Top of Dataset entries
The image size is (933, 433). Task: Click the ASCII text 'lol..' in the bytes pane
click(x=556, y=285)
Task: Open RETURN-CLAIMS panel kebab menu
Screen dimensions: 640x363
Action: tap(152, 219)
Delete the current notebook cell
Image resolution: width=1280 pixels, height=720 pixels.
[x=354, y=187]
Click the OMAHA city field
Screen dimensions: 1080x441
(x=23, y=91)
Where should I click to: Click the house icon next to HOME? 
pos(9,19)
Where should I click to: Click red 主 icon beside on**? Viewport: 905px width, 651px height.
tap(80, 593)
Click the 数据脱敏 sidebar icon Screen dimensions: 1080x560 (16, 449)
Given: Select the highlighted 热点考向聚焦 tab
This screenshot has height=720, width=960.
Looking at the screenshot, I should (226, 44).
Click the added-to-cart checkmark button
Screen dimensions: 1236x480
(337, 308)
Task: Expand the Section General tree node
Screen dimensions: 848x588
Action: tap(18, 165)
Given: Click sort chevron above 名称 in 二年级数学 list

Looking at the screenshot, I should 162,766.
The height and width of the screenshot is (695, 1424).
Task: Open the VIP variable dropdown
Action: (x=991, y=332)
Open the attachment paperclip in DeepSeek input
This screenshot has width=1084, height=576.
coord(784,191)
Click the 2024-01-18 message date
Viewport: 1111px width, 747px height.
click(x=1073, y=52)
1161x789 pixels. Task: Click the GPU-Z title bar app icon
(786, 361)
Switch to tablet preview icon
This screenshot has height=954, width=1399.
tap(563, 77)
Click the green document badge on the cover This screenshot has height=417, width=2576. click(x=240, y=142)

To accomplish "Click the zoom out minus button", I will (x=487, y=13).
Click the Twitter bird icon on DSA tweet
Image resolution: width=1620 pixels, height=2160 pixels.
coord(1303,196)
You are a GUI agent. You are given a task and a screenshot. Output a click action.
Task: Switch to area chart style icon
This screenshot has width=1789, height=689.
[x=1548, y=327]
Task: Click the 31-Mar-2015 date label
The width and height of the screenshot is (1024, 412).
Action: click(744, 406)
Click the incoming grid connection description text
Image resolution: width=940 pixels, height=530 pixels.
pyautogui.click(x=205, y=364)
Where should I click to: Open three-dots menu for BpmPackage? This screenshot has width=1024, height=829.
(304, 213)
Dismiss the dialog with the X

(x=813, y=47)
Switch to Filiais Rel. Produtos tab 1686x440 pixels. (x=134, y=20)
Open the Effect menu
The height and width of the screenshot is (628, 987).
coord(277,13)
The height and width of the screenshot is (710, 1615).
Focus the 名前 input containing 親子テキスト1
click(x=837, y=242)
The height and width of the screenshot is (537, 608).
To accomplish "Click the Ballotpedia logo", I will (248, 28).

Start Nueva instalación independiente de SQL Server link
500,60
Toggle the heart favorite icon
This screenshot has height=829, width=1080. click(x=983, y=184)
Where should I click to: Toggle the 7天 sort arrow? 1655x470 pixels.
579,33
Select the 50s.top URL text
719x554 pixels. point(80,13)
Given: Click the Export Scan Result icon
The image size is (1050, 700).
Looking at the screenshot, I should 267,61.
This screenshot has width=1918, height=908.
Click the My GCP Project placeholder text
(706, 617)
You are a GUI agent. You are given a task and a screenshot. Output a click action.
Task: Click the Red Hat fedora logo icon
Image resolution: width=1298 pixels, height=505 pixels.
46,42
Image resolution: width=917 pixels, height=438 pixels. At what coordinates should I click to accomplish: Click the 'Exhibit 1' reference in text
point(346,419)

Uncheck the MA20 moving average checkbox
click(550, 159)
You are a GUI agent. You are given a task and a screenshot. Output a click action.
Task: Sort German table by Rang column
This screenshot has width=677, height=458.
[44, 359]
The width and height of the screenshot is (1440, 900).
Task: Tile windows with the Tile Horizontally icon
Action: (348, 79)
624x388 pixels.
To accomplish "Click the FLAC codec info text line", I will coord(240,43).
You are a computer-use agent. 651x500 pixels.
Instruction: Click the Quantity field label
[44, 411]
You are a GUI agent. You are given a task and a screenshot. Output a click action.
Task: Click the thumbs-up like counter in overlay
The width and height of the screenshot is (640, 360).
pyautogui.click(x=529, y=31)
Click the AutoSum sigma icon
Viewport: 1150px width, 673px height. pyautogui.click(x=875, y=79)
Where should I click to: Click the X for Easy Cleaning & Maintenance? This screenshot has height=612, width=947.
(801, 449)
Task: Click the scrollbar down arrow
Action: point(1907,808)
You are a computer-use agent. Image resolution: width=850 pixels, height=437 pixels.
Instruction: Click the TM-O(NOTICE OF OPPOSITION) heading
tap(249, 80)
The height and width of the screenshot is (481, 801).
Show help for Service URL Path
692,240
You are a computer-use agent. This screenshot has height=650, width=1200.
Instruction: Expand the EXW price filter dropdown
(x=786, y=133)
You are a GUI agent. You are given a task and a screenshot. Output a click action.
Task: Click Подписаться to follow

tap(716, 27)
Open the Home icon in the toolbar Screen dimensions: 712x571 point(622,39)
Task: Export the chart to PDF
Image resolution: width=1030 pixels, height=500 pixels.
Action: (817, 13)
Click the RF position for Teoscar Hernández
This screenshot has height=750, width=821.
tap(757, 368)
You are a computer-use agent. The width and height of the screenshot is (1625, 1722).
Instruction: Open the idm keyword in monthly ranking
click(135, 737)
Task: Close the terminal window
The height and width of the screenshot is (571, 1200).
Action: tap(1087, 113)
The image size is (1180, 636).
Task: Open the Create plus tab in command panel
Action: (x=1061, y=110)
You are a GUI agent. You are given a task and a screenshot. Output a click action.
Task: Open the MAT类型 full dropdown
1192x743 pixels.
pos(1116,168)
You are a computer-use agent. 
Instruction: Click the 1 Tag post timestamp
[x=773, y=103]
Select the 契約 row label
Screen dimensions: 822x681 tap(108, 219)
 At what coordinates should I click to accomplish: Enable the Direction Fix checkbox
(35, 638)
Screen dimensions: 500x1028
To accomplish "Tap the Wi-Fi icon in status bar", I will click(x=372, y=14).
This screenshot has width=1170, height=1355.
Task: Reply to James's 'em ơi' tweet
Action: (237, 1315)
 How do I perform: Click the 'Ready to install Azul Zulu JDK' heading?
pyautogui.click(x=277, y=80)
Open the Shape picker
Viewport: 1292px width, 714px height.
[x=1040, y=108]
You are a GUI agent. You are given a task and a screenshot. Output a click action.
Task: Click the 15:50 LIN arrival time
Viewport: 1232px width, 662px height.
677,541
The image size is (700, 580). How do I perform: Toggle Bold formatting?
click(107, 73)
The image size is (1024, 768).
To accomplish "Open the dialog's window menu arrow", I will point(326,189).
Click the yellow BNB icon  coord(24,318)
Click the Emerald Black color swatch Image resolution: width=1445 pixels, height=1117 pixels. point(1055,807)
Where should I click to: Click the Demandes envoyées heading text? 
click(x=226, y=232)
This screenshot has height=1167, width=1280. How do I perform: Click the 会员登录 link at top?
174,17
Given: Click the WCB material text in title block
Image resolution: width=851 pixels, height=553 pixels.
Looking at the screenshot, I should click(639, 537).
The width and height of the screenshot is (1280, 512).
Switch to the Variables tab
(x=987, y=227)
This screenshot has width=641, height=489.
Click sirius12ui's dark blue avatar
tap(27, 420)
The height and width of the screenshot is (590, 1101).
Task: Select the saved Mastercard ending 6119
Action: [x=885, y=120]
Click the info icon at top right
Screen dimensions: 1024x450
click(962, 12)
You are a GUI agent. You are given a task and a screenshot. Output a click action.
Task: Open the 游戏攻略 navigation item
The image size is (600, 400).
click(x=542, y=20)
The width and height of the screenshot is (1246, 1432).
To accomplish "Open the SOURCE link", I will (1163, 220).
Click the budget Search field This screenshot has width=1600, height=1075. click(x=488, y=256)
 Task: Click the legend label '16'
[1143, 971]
Bottom of Dataset entries
__Work to be completed__: The expected answer is an exact copy of the lines above, beginning at the line with "This screenshot has height=1167, width=1280." and ending at the line with "This screenshot has width=641, height=489.", with both ends in.

__Solution to this exercise__:
This screenshot has height=1167, width=1280. How do I perform: Click the 会员登录 link at top?
174,17
Given: Click the WCB material text in title block
Image resolution: width=851 pixels, height=553 pixels.
Looking at the screenshot, I should click(639, 537).
The width and height of the screenshot is (1280, 512).
Switch to the Variables tab
(x=987, y=227)
This screenshot has width=641, height=489.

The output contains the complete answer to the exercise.